## GEZEIGTER TEXTAUSZUG
__________
Fabian Herbers steht seit dieser Saison bei Chicago Fire unter Vertrag.

(Foto: Oliver Jensen)

Fabian Herbers: Nein, damit hatte ich nicht gerechnet. Ich wusste zwar, dass ich ein guter Fußballspieler bin. Aber für die ganz große Bühne hatte es nicht gereicht. Also kam der Entschluss, auf ein US-College zu gehen, um dort weiter Fußball zu spielen und meinen Uni-Abschluss zu machen. In Deutschland gibt es Agenturen, die jungen Athleten ein Stipendium vermitteln. So war das auch bei mir. Ich bin dann an die Creighton University (im US-Bundesstaat Nebraska, Anm.d.Red.) gegangen. Der Fußball dort entspricht etwa dem Regionalliga-Niveau in Deutschland. Für mich lief es überraschend gut. Drei Jahre später interessierten sich die Vereine aus der MLS für mich.

Genau wie in den anderen amerikanischen Profiligen werden die College-Fußballspieler in einem Draft verpflichtet. Sie wurden im Jahre 2016 von Philadelphia Union als sechster Spieler ausgewählt. Ist man ähnlich wie in der NBA oder der NFL als hoch gedrafteter Spieler automatisch gesetzt?

Nein, das ist völlig anders. Der Sprung vom College in die MLS ist groß, weil die Liga sehr international ist. Spieler aus der ganzen Welt kommen in die Major League Soccer, darunter auch einige Superstars. Das heißt: Selbst wenn man im Draft hoch ausgewählt wurde, muss man sich erst einmal beweisen. In der NFL oder der NBA ist die Ausgangssituation eine völlig andere.

Inwiefern?

Ein Football- oder Basketballspieler, der im Draft früh ausgewählt wird, genießt gleich viel mehr Anerkennung, weil die besten Spieler alle vom College kommen. Im Fußball hingegen werden die besten Spieler eher aus dem Ausland verpflichtet.

Stichwort Superstars: Sie spielen nun für Chicago Fire an der Seite von Bastian Schweinsteiger. Wie war Ihre erste Begegnung?

Das erste Mal haben wir uns getroffen, als ich noch bei Philadelphia Union war und wir ein Spiel gegeneinander hatten. Ich war damals leider verletzt, habe ihn aber in den Katakomben getroffen und nach einem gemeinsamen Foto gefragt. Wir haben uns kurz miteinander unterhalten, konnten aber noch nicht ahnen, dass wir bald zusammenspielen würden.
__________
## AUFGABE A
Suchen Sie aus der Auflistung jede Zeile heraus, die das Wort „height“ enthält, und übernehmen Sie diese Zeilen unverändert.
Das Interview und die Auflistung sind voneinander unabhängiges Material.

## ZU BEARBEITENDES MATERIAL
__________
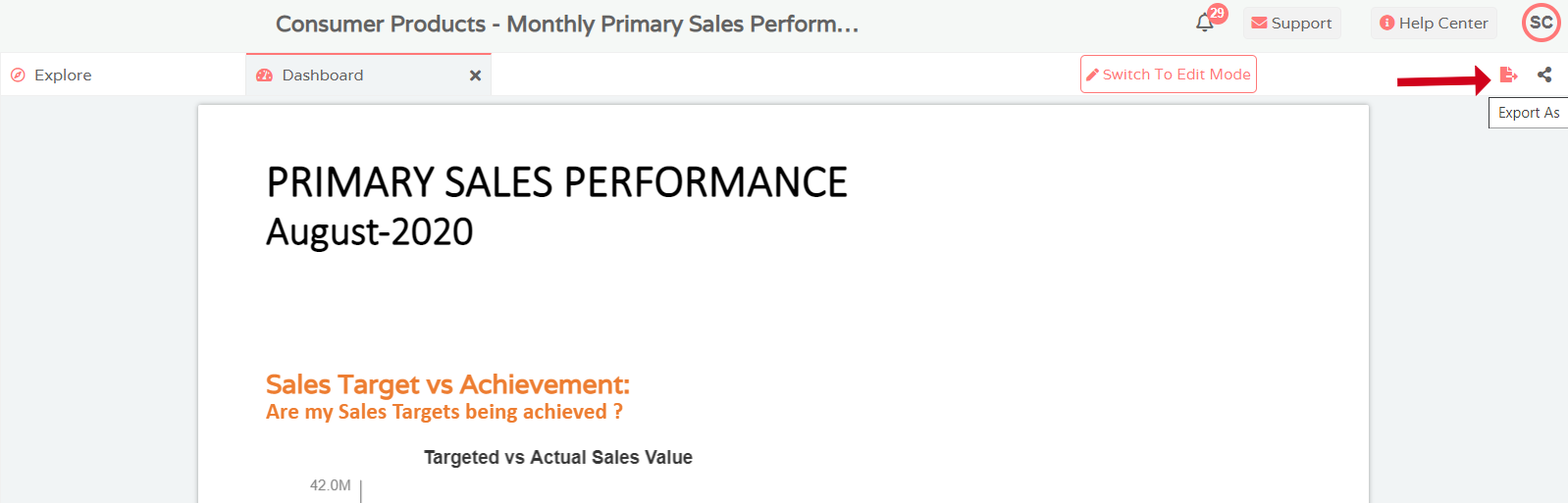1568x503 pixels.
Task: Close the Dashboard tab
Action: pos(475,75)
__________
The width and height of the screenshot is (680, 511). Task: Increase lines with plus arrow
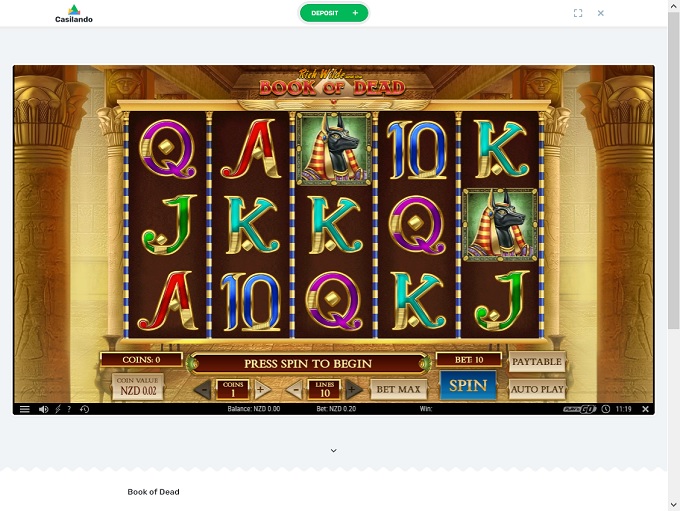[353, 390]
__________
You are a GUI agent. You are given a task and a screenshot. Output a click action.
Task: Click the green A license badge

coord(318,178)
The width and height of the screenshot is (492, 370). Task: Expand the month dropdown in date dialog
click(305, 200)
__________
## AUFGABE B
Wiederholen Sie den Abschnitt des Interviews wörtlich, beginnend mit „Stichwort Superstars: Sie“ und weiter bis einschließlich „bald zusammenspielen würden.“.

## AUFGABENERGEBNIS A
The width and height of the screenshot is (680, 511). Task: Increase lines with plus arrow
The width and height of the screenshot is (492, 370). Task: Expand the month dropdown in date dialog

## AUFGABENERGEBNIS B
Stichwort Superstars: Sie spielen nun für Chicago Fire an der Seite von Bastian Schweinsteiger. Wie war Ihre erste Begegnung?

Das erste Mal haben wir uns getroffen, als ich noch bei Philadelphia Union war und wir ein Spiel gegeneinander hatten. Ich war damals leider verletzt, habe ihn aber in den Katakomben getroffen und nach einem gemeinsamen Foto gefragt. Wir haben uns kurz miteinander unterhalten, konnten aber noch nicht ahnen, dass wir bald zusammenspielen würden.